8. Thus, it is evident that both the clauses, i.e., Sections 36(l)(vii) and 36(l)(vii), are separate and they are distinct and independent. It is open for an assessee to claim benefit of the provision which enables him a larger benefit. A reference be made to the decisions of the apex court in CIT v. Indian Engineering and Commercial Corporation Pvt. Ltd. : [1993]201ITR723(SC) and CCE v. Indo Petro Chemicals : 1997(92)ELT13(SC) . It is also a known principle in tax law that if the assessee's income falls under two exempting sections, he is entitled to rely on both sections unless they are expressly or by necessary implication made mutually exclusive and he may claim exemption under either of them even if he does not fulfil the conditions of the other.
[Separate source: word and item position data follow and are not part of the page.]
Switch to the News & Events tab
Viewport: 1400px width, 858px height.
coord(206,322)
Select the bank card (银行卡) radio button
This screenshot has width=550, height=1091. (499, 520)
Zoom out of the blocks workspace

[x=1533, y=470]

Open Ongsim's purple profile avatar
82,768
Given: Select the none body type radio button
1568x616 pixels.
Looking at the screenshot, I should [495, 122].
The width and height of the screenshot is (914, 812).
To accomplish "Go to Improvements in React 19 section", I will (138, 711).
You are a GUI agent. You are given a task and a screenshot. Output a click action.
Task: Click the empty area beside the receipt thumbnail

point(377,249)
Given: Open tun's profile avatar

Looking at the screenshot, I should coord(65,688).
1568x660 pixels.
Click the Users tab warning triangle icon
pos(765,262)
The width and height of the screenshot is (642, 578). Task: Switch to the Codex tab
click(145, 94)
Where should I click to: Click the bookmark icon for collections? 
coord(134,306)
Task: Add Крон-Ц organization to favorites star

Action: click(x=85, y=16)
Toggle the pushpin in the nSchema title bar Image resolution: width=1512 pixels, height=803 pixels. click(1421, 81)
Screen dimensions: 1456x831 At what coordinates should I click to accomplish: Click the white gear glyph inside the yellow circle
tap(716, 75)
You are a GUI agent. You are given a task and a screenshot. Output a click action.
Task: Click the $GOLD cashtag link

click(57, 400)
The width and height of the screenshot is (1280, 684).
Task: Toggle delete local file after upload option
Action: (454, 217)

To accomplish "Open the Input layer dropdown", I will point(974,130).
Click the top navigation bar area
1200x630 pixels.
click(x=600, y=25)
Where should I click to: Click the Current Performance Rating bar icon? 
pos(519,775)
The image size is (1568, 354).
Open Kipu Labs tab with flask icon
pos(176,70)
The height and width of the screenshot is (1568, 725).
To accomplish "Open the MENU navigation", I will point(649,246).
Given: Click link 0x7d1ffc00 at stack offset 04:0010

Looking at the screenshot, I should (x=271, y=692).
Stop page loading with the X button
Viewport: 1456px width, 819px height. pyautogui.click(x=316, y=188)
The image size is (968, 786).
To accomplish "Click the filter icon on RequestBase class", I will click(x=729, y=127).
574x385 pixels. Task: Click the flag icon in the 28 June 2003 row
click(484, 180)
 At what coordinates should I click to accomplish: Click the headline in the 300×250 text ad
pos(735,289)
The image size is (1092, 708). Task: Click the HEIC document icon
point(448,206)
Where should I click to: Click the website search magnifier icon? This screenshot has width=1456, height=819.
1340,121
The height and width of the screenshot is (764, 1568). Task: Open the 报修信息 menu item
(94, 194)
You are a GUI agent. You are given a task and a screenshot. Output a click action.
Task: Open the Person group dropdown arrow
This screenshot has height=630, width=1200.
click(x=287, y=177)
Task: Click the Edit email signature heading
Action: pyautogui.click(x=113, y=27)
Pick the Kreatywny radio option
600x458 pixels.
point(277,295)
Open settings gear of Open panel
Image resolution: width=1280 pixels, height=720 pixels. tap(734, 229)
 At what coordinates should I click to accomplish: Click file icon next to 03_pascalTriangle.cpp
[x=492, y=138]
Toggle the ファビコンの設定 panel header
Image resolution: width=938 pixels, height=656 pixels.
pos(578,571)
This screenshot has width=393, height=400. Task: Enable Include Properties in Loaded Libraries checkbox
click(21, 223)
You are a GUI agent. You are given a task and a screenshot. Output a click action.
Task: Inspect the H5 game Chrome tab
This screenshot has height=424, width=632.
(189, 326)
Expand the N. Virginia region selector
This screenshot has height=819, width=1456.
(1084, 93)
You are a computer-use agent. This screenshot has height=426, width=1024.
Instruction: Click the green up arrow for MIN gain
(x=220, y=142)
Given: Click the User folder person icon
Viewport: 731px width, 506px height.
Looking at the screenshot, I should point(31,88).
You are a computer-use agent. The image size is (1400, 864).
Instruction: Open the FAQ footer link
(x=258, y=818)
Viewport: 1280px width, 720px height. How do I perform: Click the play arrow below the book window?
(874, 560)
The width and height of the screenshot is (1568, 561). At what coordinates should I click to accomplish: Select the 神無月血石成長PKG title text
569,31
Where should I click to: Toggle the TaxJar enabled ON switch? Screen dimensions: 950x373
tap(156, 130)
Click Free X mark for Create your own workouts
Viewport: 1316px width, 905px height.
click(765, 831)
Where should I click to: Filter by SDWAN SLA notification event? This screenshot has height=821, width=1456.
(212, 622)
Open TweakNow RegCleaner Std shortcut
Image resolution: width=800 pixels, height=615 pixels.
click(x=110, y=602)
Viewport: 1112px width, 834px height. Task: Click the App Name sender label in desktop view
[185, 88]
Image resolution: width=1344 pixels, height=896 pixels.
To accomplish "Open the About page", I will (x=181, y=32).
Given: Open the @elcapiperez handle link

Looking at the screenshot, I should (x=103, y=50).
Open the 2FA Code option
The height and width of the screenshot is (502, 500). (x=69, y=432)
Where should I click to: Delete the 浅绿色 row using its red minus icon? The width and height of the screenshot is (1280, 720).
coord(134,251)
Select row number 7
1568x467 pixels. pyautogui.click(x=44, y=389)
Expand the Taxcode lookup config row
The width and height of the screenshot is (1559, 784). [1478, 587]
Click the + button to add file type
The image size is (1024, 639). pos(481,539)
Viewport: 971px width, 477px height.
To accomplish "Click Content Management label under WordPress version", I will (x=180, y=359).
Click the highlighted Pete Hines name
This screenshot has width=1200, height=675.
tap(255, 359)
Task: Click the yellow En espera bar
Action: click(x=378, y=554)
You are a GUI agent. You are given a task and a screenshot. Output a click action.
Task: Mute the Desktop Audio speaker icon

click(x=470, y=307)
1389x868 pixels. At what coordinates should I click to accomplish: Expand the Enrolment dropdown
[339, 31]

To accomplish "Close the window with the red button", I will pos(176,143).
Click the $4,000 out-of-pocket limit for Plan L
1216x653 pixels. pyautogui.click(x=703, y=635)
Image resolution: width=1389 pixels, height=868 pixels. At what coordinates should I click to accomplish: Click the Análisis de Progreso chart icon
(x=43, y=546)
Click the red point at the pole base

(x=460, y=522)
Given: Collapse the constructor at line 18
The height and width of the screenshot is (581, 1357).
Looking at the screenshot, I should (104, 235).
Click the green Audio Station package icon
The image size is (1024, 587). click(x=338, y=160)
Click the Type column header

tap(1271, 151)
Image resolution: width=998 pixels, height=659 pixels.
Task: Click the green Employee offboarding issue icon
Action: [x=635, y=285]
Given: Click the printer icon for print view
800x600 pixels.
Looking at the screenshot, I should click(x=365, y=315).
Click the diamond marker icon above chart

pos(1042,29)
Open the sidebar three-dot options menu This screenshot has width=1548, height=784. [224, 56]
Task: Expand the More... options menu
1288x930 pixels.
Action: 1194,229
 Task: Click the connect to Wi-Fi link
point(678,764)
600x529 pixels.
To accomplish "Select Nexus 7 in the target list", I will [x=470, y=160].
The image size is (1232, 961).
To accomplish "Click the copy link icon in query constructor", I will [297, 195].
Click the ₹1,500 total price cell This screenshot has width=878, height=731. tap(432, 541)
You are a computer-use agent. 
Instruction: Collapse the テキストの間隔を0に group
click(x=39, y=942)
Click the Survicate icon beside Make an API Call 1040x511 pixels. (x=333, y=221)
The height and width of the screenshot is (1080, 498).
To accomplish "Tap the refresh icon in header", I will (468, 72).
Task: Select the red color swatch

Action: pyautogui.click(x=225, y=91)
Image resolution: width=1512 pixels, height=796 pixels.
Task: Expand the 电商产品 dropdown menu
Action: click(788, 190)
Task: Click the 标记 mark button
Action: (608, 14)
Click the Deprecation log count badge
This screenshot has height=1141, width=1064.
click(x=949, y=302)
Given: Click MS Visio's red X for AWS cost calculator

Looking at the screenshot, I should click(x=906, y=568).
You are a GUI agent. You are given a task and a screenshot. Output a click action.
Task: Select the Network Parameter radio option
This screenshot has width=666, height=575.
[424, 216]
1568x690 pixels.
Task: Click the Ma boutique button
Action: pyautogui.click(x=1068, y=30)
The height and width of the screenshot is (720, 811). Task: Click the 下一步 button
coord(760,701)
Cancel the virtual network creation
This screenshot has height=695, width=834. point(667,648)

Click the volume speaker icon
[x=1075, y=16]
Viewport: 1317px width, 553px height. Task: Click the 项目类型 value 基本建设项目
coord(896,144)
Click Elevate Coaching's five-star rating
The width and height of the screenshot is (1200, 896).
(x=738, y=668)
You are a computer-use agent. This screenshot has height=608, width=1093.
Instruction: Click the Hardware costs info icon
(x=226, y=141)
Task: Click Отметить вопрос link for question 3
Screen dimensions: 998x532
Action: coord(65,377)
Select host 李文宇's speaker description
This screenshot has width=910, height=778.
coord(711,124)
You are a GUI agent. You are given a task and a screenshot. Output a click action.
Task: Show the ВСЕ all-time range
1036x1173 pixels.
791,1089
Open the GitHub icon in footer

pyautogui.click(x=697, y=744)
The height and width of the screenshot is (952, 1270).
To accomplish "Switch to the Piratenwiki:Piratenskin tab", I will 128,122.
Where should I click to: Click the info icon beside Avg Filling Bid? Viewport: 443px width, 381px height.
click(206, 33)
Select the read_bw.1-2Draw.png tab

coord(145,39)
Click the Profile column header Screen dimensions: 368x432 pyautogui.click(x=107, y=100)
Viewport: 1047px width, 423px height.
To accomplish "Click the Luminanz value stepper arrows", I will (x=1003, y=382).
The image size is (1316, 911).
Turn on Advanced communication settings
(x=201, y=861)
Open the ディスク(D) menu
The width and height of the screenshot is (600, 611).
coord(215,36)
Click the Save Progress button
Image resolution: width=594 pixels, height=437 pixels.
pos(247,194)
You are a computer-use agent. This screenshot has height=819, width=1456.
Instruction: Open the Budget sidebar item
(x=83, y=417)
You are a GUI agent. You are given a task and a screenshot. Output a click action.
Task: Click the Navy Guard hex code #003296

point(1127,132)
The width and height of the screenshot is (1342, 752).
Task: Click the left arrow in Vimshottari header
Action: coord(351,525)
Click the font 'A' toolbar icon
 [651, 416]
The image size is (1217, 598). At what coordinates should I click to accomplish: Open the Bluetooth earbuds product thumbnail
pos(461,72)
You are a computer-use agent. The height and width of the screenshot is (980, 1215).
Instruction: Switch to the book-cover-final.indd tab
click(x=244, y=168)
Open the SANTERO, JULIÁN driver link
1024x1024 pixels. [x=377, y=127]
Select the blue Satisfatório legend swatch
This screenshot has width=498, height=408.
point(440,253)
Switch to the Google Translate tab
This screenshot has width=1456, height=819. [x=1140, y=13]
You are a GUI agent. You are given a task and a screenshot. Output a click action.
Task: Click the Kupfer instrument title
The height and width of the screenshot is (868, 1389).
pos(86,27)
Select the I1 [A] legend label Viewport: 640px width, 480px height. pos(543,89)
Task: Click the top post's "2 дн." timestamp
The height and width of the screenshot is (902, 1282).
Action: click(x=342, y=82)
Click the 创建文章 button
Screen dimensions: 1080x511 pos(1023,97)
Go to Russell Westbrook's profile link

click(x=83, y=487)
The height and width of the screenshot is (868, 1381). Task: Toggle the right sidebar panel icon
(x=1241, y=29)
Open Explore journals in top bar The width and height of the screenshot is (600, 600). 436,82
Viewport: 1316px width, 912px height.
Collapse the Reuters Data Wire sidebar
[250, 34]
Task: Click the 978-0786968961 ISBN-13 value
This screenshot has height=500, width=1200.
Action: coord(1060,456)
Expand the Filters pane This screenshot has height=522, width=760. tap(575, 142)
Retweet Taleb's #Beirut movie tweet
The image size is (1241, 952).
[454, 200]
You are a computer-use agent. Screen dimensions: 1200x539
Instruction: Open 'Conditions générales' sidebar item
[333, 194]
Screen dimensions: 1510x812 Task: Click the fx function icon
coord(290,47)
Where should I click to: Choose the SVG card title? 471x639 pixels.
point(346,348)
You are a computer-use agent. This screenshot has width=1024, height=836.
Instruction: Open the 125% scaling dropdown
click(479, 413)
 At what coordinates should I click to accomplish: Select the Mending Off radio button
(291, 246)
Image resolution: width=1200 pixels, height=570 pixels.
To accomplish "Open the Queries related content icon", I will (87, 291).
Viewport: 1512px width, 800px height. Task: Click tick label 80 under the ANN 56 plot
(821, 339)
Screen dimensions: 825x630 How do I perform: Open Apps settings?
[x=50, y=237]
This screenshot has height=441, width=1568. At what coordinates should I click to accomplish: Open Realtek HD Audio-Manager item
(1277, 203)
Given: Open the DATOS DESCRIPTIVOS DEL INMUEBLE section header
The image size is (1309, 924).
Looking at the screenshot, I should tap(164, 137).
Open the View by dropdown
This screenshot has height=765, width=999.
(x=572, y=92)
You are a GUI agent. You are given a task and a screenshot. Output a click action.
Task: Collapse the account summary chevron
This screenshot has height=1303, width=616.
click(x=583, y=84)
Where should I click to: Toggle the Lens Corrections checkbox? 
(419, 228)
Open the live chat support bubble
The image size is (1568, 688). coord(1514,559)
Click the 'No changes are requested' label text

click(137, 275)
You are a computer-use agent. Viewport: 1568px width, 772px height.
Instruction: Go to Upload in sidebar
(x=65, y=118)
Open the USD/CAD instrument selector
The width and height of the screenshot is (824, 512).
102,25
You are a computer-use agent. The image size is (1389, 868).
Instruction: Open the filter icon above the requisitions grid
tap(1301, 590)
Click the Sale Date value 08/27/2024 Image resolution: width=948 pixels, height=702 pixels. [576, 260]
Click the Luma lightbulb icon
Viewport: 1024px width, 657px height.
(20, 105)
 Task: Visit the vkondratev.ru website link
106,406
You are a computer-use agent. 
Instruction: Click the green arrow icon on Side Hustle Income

9. In the instant case, the amount outstanding against J. R. Exports had been written off in the books of account relating to the assessment year 1986-87. This amount was not shown as outstanding in the books of account of the appellant-assessee at the commencement of the relevant accounting year nor was it outstanding at the end of the relevant accounting year pertaining to the assessment year 1987-88. Bad debt amounting to Rs. 7,88,847 was claimed as deduction under Section 36(l)(vii) in the year 1986-87, which was disallowed on the ground that it was a premature claim. Subsequent events as indicated above clearly show that the debt was found to be irrecoverable. The assessee, therefore, rightly claimed deduction in respect of bad debts under Section 36(l)(vii) in respect of that amount, which it had already written off in the books of account pertaining to the assessment year 1986-87. Therefore, theamount of bad debt actually written off in the books of account pertaining to the assessment year 1986-87 cannot be required to be debited against the provision for bad and doubtful debt made in the books of account pertaining to the assessment year 1987-88 with reference to the amount of advances shown as outstanding in the assessment year 1987-88. In view of this, the Tribunal has rightly held that Clause (viia) applies to the amount of bad debt claimed by the assessee in respect of Rs. 7,88,847 written off in the name of account of the assessment year 1986-87. The view also finds support from the illustration as given in the Income-tax law by K. Chaturvedi at page 2021. According to the author if the bad debt is written off in the earlier accounting year and the Assessing Officer had not allowed it in that year and as having been prematurely written off, the Assessing Officer is empowered to allow it in any subsequent year when he satisfies about its irrecoverability.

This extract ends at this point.